In Japan, and several other countries, household trash needs to be separated into various categories and those categories of trash are put outside for collection on predetermined days. Common categories may be metals, plastics, glass, combustible, noncombustible, etc. The main reason for this is to increase the amount of recycling and decrease the amount of trash that ends up in landfills.

Here in Qingdao though, all trash can be thrown out together on any day of the week. That makes life much simpler for the average household, who probably wouldn’t separate it anyway, and means that the trash is collected daily.

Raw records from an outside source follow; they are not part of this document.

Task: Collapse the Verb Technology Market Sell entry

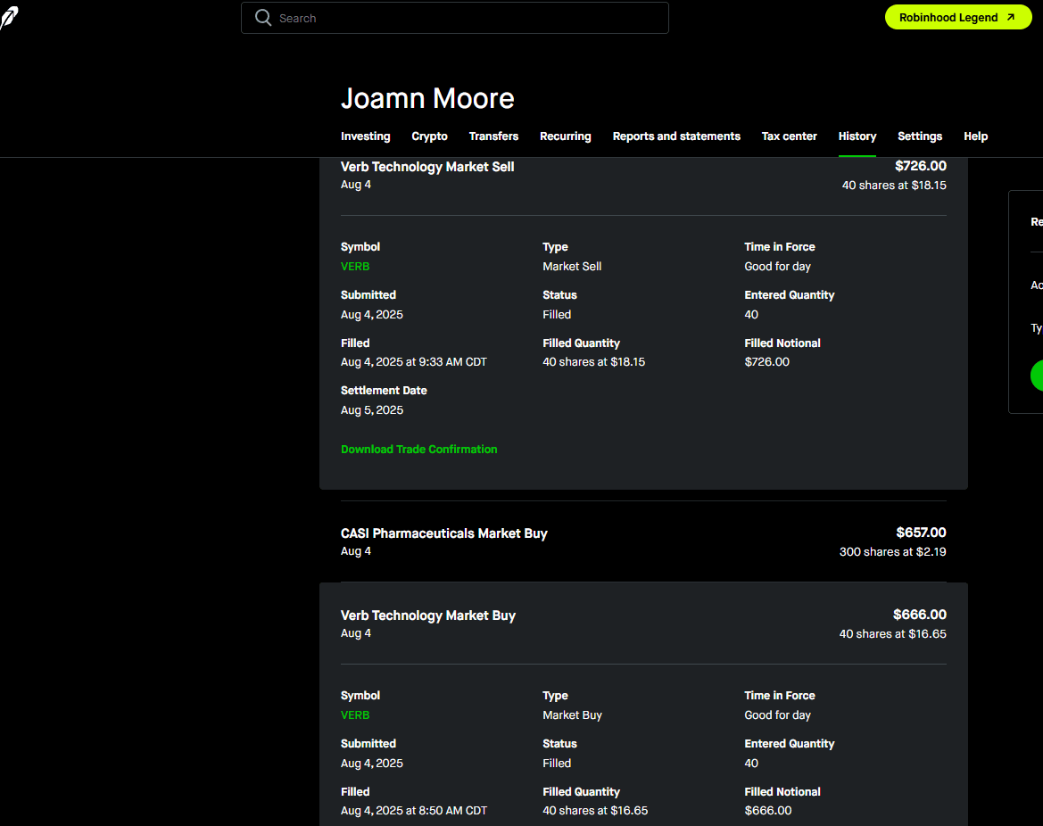Action: pos(642,176)
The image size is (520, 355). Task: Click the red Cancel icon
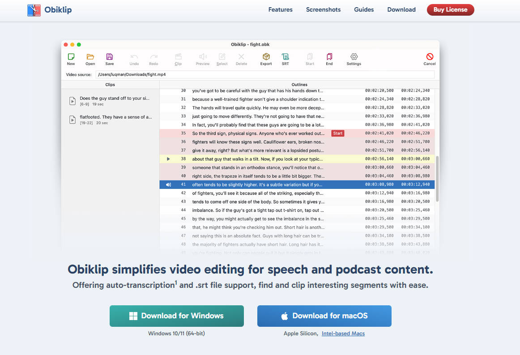430,57
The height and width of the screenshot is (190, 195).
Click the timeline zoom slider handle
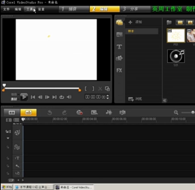click(x=193, y=113)
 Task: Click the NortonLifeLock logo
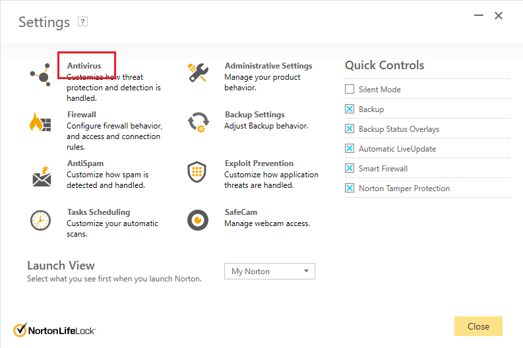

But, what about recycling? How can glass bottles, metal cans, plastic containers, paper, etc. be efficiently recycled if they are not separated before being collected? Surely this leads to much more usable resources ending up wasted in landfills?

No, not here in Qingdao. There are many people whose job it is to collect a certain type of resource (aka trash). I’ve already explained to you about how I dispose of my empty beer bottles. There are also people that only collect plastic bottles, metal objects, paper, etc. Sometimes people will call them to collect those items, but a majority of their work consists of going through the public trash cans that can be found on most residential streets.

I can go out at 6:00pm in the evening and walk past dozens of trash cans overflowing with all manner of trash, and often with several plastic bags of trash surrounding them as the trash cans were already full. However, when I walk home at 11:00pm, those trash cans are near to empty; they are generally left with only those items that are of no value, can’t be recycled, and would end up in the landfill anyway.

At first, the site of people digging through the trash collecting plastic bottles seemed degrading and sad. However, on reflection, it is just society’s way of separating the trash, increasing recycling, and giving many people jobs. It doesn’t seem so bad after all.